I'm waiting for the first snow. You don't need a permit once the snow hits the ground here in Maine. Most of this wood is softwood limbs that have been drying for over a year so they are ready to burn for sure.
I do have a few piles of old apple trees that are piled up and ready to burn as well. Those guys are over 12-18 inches in diameter so they are going to burn for quite awhile.

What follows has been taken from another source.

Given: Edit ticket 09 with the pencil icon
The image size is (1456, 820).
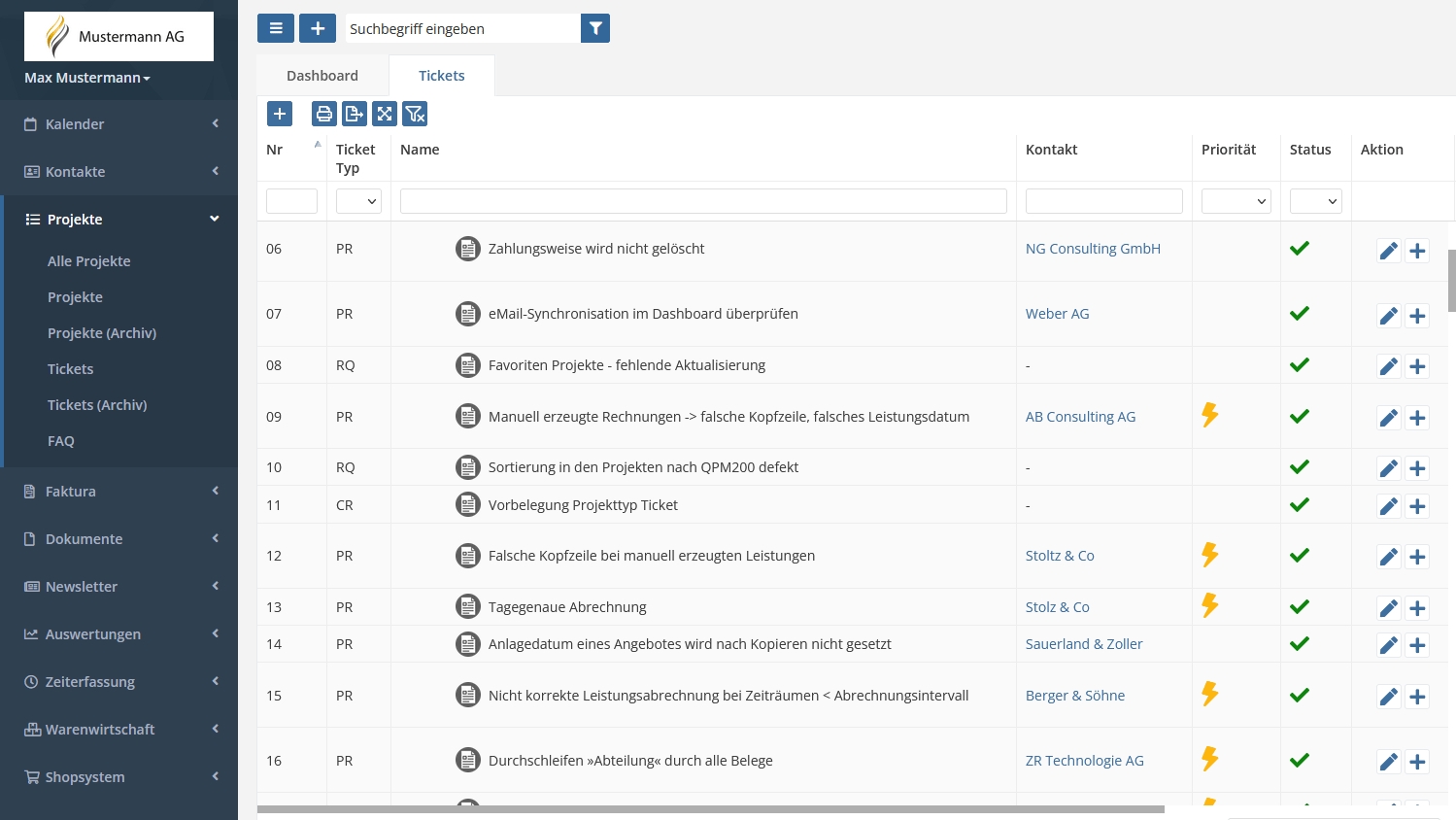Looking at the screenshot, I should click(1389, 418).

I did some student employment on a college campus one year and thought they were joking about one of our jobs. We were going to bale leaves! I asked if they were going to stack them back by the portable post holes. lol One end of campus is covered with huge oak trees with leaves that cover everything. The crew went in with blowers and rakes, piling the leaves in long lines. Then the tractor and baler from the college farm was put into use. Those leaves baled up nice and tight and hauled out to the farm, except for the ones one man kept coming to get to use in his compost pile.
At home I learned from my dad. We don't rake them any more. Just wait till most have fallen and mow them up. Good fertilizer for the yard. My dad has done this as long as I can remember and it hasn't hurt the yard yet.
Yeah, have 3 big cottonwoods in the yard, get a ton of leaves, I mow them with a (real) Troy-Bilt mulching mower, have been doing that since '91. It does improve the lawn, about the easiest way to get rid of them anyway.
Cattle will eat cottonwood leaves. I don't know how nutritious they are, but the cows love them.
Cottonwood trees appear to be similar to popple trees but grow much bigger and last longer.
They are a soft wood and thus burn fast with little heat given off ( compared to oak )
Being a soft wood, they are difficult to split ,also.